Niederlande: Erdbebengeplagtes Groningen wird entschädigt
Der niederländische Ministerpräsident Mark Rutte kündigte am Dienstag verschiedene neue Maßnahmen zur Entschädigung der Provinz Groningen an, die mit den Folgen der lokalen Gasförderung zu kämpfen hat.
Der niederländische Ministerpräsident Mark Rutte kündigte am Dienstag verschiedene neue Maßnahmen zur Entschädigung der Provinz Groningen an, die mit den Folgen der lokalen Gasförderung zu kämpfen hat.
Zu den von Rutte angekündigten Maßnahmen gehören jährliche Investitionen zum Ausgleich von Schäden, der Bau neuer Wohnungen und die Bekämpfung von Energiearmut.
Das Groninger Gasfeld wurde auf dem Höhepunkt der EU-Energiekrise im Herbst letzten Jahres als mögliche Alternative zu russischen Gaslieferungen angesehen.
Obwohl das Gasfeld einst mehr als 40 Millionen Kubikmeter Gas pro Jahr förderte – was 10 Prozent des EU-Verbrauchs entspricht -, beschloss die niederländische Regierung, die Förderung aus dem Groninger Gasfeld bis 2023 auf 2,8 Milliarden Kubikmeter zu begrenzen.
Damit sollte das Erdbebenrisiko begrenzt werden, wobei Ausnahmen bei unvorhergesehenen Umständen, etwa extremen Wetterbedingungen, möglich sind.
„Es geht vor allem um Schadensbehebung und Verstärkung – das muss viel schneller gehen, viel weniger juristisch und viel weniger bürokratisch“, sagte Rutte in einer Rede zum Entschädigungspaket. „Es geht um Investitionen in die psychische Gesundheit der Menschen, in öffentliche Dienstleistungen und in die soziale Stärke der Stadt und ihrer Umgebung“, so Rutte weiter.
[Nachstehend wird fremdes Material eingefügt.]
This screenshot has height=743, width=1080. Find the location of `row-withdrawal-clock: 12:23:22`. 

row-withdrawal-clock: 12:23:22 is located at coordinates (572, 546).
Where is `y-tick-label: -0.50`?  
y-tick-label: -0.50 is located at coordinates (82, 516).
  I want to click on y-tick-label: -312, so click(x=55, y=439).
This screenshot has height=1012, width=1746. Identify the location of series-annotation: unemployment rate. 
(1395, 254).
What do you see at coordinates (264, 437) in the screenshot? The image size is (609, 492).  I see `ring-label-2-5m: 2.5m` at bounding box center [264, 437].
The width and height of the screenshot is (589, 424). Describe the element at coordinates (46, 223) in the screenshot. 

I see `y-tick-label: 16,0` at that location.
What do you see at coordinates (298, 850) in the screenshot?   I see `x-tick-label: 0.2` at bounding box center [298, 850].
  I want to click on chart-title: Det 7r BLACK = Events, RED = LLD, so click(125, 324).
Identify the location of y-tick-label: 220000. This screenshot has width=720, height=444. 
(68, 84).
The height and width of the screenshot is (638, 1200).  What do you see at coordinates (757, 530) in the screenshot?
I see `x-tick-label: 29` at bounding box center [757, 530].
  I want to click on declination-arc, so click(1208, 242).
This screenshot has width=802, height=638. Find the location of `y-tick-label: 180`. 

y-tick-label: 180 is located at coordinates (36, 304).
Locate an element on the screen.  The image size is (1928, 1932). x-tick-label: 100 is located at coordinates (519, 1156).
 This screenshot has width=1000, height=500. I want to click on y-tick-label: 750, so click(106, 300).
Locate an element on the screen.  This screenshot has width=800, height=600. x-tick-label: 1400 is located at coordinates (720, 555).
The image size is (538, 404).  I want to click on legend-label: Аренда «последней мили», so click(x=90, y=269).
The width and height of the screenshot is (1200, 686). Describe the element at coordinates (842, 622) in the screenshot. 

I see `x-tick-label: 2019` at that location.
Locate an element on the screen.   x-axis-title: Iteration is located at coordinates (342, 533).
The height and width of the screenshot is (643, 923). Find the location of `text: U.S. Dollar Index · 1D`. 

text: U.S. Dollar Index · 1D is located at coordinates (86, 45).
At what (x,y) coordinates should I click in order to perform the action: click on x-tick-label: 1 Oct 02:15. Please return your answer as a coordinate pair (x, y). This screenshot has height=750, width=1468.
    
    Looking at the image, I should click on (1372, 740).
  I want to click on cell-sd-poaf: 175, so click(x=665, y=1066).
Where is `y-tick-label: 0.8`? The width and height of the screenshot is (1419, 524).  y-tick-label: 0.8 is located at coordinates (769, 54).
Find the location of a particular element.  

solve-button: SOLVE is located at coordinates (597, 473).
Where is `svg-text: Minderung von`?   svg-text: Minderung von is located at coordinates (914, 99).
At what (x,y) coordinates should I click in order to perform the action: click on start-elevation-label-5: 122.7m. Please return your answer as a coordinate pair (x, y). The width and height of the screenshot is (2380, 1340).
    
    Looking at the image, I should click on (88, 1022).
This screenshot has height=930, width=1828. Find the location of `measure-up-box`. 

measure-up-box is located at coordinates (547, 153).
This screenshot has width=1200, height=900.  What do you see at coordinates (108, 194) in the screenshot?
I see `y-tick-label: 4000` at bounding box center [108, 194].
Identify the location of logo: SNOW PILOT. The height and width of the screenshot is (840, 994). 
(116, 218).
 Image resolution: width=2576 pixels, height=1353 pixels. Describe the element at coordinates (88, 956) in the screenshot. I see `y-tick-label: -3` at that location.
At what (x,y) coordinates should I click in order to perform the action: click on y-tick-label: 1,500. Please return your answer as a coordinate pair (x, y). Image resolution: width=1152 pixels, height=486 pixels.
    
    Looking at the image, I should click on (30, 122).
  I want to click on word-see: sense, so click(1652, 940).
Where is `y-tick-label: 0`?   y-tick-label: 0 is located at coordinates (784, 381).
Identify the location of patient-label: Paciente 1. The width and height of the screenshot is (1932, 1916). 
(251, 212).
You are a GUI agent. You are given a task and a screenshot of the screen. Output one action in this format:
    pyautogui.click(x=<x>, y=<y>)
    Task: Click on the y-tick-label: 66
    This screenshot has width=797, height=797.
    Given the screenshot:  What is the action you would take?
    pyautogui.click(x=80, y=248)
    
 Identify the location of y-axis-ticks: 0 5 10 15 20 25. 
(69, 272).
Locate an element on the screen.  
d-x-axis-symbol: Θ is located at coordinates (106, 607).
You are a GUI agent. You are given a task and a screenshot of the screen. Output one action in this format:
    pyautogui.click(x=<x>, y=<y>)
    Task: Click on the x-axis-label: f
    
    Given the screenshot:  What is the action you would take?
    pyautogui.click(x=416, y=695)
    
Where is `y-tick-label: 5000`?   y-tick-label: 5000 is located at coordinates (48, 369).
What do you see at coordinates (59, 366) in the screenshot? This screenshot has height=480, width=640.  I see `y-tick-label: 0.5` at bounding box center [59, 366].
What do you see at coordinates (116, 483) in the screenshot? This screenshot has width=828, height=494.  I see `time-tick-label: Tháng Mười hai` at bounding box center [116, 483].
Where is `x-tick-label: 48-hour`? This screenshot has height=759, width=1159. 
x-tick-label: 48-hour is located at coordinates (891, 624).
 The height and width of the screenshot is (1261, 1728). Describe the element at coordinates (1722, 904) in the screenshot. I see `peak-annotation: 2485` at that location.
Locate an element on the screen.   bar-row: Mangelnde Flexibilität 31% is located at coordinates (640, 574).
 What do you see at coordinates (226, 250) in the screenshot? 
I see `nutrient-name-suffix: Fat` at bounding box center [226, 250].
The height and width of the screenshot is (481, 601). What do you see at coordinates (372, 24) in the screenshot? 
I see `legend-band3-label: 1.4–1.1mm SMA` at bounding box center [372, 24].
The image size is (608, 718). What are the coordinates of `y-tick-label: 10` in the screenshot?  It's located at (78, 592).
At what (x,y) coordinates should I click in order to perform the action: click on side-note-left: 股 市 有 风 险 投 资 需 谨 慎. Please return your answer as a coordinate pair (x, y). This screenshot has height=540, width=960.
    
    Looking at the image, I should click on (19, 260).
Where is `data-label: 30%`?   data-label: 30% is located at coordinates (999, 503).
„Und es geht um eine stärkere und nachhaltige Wirtschaft und Beschäftigung. Kurzum, es geht um Zukunftsperspektiven für die Menschen, die hier leben“, fügte er hinzu.
In 30 Jahren will die Regierung 22 Milliarden Euro in die Region investieren. Zu den Maßnahmen gehören die Bekämpfung der Energiearmut durch die Vorbereitung von Haushalten auf die Abkehr von Gas, Investitionen in die Wasserstoffproduktion und die Steigerung der landwirtschaftlichen Produktion in der Region.
Die Regierung hat sich außerdem verpflichtet, die Beschäftigungs- und Schulabbrecherquote dem Landesdurchschnitt anzugleichen und sogenannte „Erdbeben-Coaches“ zu installieren, die den Bewohnern bei erdbebenbedingten Problemen helfen sollen, insbesondere im Hinblick auf die psychische Gesundheit.
Das Paket ist eine Reaktion auf die Ergebnisse einer parlamentarischen Untersuchung, die im Februar veröffentlicht wurde. Die Untersuchung kam zu dem Schluss, dass der niederländische Staat und die Ölfirmen die langfristigen Risiken der Gasförderung in der Region aufgrund ihrer wirtschaftlichen Rentabilität vernachlässigt hatten.
„Die Untersuchungskommission hat […] Recht, wenn sie sagt, dass die Bewohner des Erdbebengebiets in Groningen und Nord-Drenthe jahrzehntelang im Stich gelassen wurden, dass sie nicht genug gehört wurden und dass ihre Interessen den finanziellen Interessen der Niederlande untergeordnet wurden“, sagte Rutte.
Sowohl lokale als auch nationale Politiker zeigten sich jedoch skeptisch gegenüber den Versprechen der Regierung.
„Ich habe ernsthafte Zweifel daran, dass diese Ehrenschuld mit diesen Maßnahmen zurückgezahlt werden kann. Wenn man das Paket ernsthaft und kritisch betrachtet, weiß ich nicht, ob man alle Differenzen und Ungewissheiten ausräumen kann“, sagte der Königliche Kommissar für Groningen, René Paas (CDA).
Die sozialdemokratische Abgeordnete Sandra Beckerman bezeichnete das Paket als „eine Beleidigung.“ Sie wies darauf hin, dass die Gasförderung in Groningen Gewinne in Höhe von rund 400 Milliarden Euro generiert habe.